This anthology of rare stories of crime and suspense brings together 16
tales by masters of the Golden Age of Detective Fiction for the first
time in book form, including a newly discovered Agatha Christie crime
story that has not been seen since 1922.
At a time when crime and thriller writing has once again overtaken the
sales of general and literary fiction, Bodies from the Library
unearths lost stories from the Golden Age, that period between the World
Wars when detective fiction captured the public's imagination and saw
the emergence of some of the world's cleverest and most popular
storytellers.
This anthology brings together 16 forgotten tales that have either been
published only once before - perhaps in a newspaper or rare magazine -
or have never before appeared in print.
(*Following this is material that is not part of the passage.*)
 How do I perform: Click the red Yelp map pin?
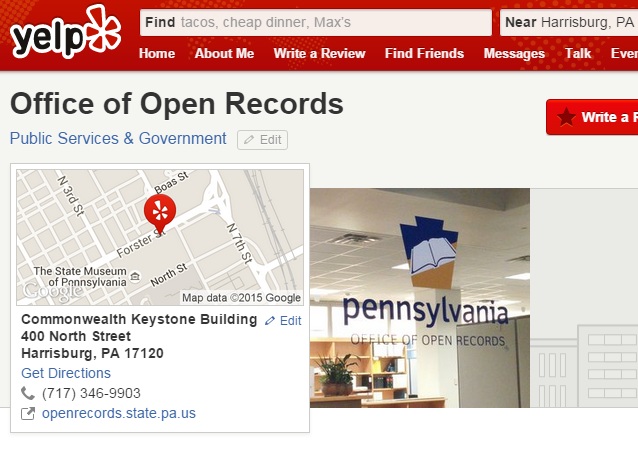[x=160, y=214]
From a previously unpublished
1917 script featuring Ernest Bramah's blind detective Max Carrados, to
early 1950s crime stories written for London's Evening Standard by Cyril
Hare, Freeman Wills Crofts and A.A. Milne, it spans five decades of
writing by masters of the Golden Age.
Most anticipated of all are the contributions by women writers: the
first detective story by Georgette Heyer, unseen since 1923; an
unpublished story by Christianna Brand, creator of Nanny McPhee; and a
dark tale by Agatha Christie published only in an Australian journal in
1922 during her 'Grand Tour' of the British Empire.
With other stories by Detection Club stalwarts Anthony Berkeley, H.C.
Bailey, J.J. Connington, John Rhode and Nicholas Blake, plus Vincent
Cornier, Leo Bruce, Roy Vickers and Arthur Upfield, this essential
collection harks back to a time before forensic science - when murder
was a complex business.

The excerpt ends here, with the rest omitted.